Raese defeated a crowded field of Republicans and becomes part of the GOP quest to dismantle the Democratic Senate majority as high unemployment and the slow economic recovery take a toll on their political prospects this fall.
In Louisiana, scandal-tainted Republican U.S. Sen. David Vitter easily beat two little-known challengers and will meet Democratic Rep. Charlie Melancon, who won his party's primary, in November.
Vitter survived a 2007 prostitution scandal after he admitted an unspecified "serious sin" after his phone number appeared in the records of a Washington prostitution ring. He has also shrugged off fresh questions about his judgment in allowing an aide to remain on his staff for more than two years after a violent attack on a woman police identified as his ex-girlfriend.
With little competition from his own party, he and Melancon have already engaged in attacks.
"There is a clear choice in this election, and as we educate voters about my positive plans for putting Louisiana first and contrast it with David Vitter's hostility toward women, veterans and Louisiana families, I know we'll win," Melancon said.
Vitter said in a statement that Melancon was too liberal.
"Louisiana voters will get to choose between the current Obama policies of endless bailouts, failed stimulus, massive debt, and government-dominated health care, represented by Charlie Melancon, or the common sense conservative alternatives I've been advocating," he said.
The primary in West Virginia was hastily called after Byrd, a 92-year-old Democrat elected to a record ninth term in 2006, died June 28.

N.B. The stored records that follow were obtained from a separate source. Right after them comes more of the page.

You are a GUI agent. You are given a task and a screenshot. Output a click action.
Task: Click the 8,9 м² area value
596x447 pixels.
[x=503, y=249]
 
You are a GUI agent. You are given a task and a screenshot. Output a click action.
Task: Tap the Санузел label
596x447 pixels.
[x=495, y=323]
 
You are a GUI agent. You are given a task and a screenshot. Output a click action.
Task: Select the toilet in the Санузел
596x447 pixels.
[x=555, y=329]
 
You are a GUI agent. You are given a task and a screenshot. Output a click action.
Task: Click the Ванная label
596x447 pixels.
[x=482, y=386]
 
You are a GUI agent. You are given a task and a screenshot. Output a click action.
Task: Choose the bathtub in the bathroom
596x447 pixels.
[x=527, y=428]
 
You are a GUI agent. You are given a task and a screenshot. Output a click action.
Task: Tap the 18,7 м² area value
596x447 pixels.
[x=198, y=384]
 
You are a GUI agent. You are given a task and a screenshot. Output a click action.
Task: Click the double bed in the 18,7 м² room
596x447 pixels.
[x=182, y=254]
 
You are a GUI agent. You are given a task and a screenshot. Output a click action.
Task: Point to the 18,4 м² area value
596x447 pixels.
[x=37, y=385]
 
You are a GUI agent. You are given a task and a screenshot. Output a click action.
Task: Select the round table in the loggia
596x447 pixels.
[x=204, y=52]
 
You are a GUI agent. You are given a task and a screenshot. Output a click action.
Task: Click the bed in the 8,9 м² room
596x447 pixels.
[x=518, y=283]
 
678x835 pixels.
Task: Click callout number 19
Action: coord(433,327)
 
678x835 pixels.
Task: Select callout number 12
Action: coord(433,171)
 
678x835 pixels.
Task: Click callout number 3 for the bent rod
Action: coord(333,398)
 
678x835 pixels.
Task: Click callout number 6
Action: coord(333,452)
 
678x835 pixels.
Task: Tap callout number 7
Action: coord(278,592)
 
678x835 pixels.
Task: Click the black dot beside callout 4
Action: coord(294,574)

Manchin won his seventh-straight statewide campaign. He enjoys high approval ratings and was seen as a comforter-in-chief to victims' families following the Upper Big Branch mine explosion, which killed 29 workers in April, and the Sago mine disaster in 2006.

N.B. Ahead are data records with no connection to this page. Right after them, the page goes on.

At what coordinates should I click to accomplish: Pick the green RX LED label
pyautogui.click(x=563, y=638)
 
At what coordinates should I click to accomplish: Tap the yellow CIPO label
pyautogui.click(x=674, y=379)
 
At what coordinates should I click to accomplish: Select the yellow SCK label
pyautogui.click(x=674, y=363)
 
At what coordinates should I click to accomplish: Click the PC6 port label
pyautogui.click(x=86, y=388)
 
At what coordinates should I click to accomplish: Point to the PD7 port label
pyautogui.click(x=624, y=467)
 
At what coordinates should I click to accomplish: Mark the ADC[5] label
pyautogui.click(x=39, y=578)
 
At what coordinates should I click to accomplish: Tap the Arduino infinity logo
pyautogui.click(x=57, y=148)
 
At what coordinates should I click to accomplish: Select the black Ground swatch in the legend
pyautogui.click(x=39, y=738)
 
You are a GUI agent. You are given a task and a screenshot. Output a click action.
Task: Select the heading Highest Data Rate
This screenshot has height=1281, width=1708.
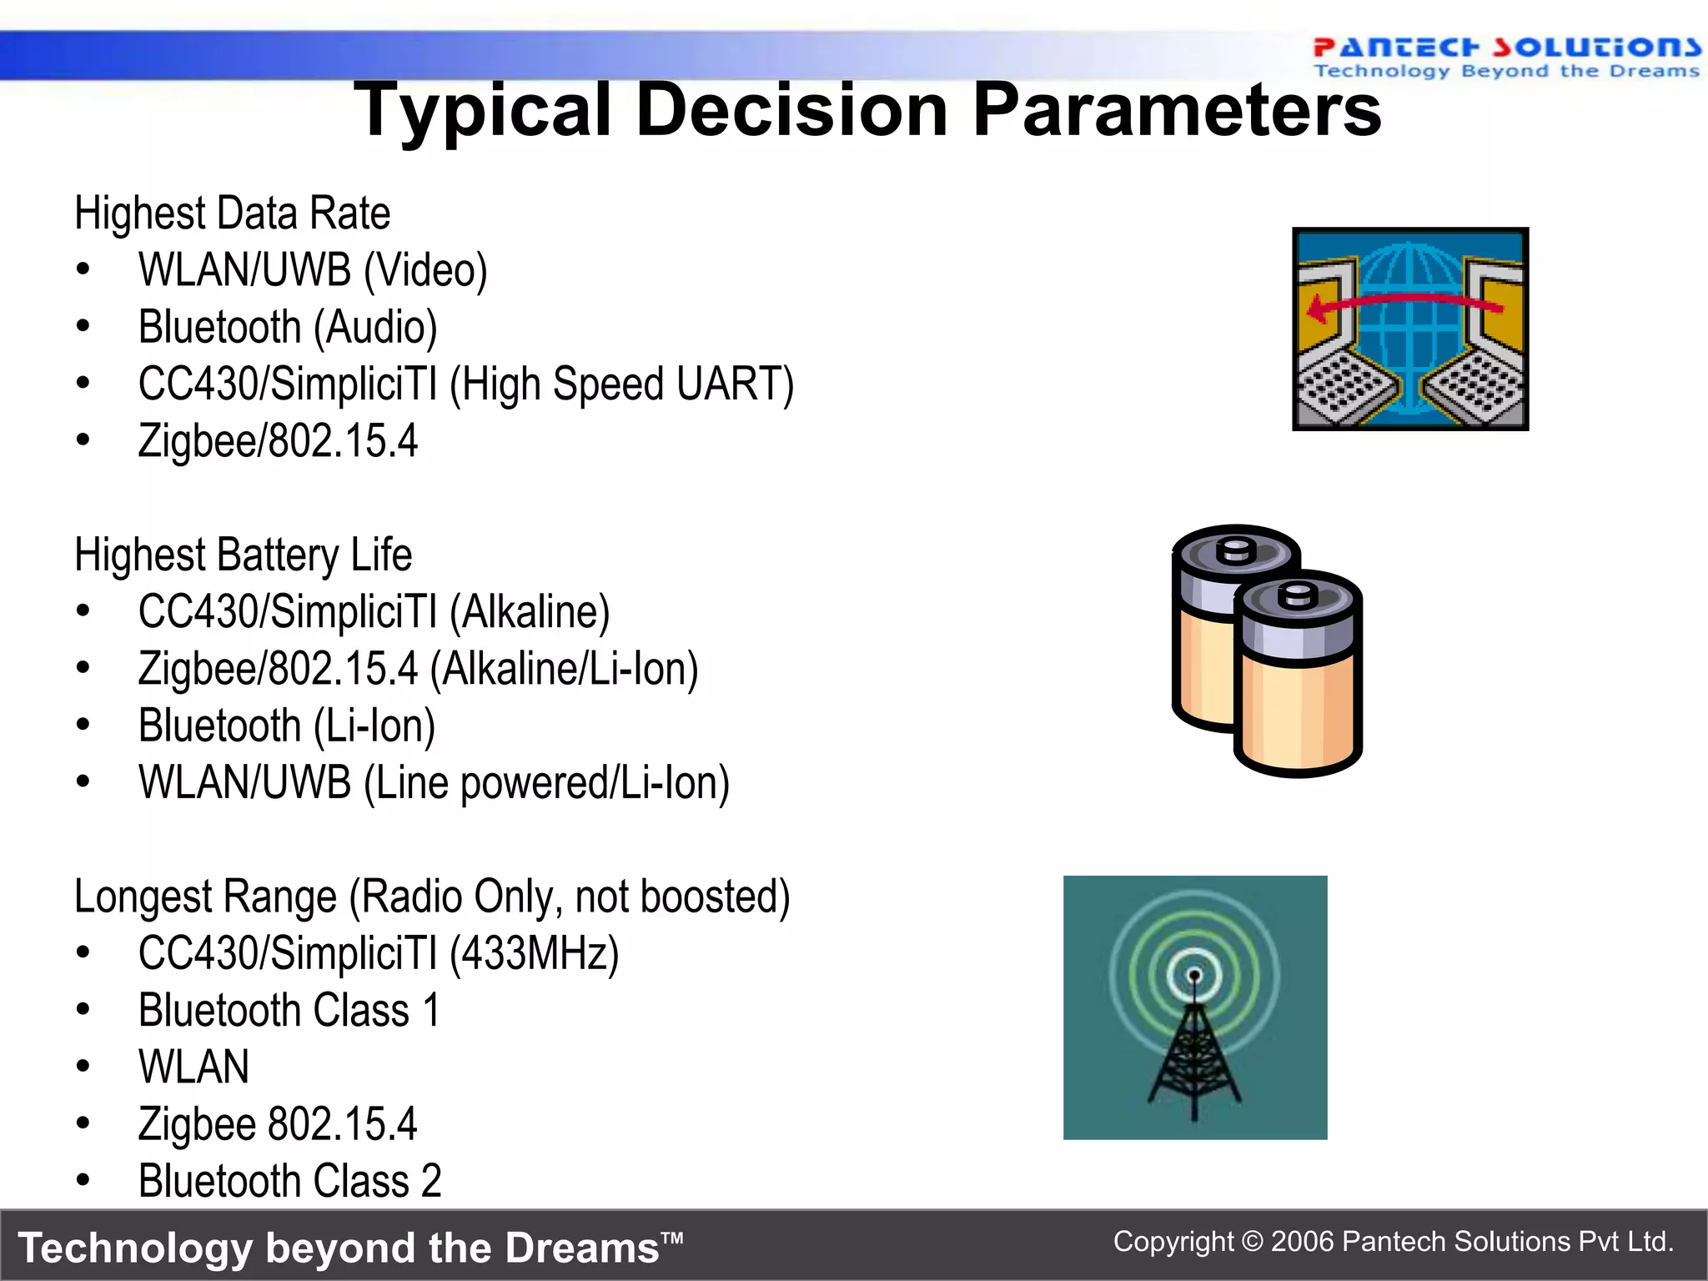point(232,214)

"I'm running for the U.S. Senate to represent all the people," said Manchin, 63. "It's going to be a sprint now and we're prepared."
Manchin's support from coal and utility industries - which have provided more than a quarter of the $1.2 million he has raised since declaring his candidacy last month - may help him overcome national GOP attempts to paint him as a liberal who will side with President Barack Obama's administration.
Obama lost West Virginia in 2008, and his energy and environmental policies are deemed anti-coal in the nation's second-largest coal producing state. Democrats desperately need to hold the Senate seat in West Virginia, a state that Republican nominee John McCain won handily with 56 percent of the vote.
The 60-year-old Raese, who lost to Byrd in 2006, has been pumping money into a television and radio ad campaign to bolster his name recognition.
Raese owns a steel fabricating business, a limestone company and is part owner of a statewide radio network and Morgantown newspaper. He spent at least a half-million dollars of his own money into his latest campaign.
Mountain Party candidate Jesse Johnson is also vying for the seat in November.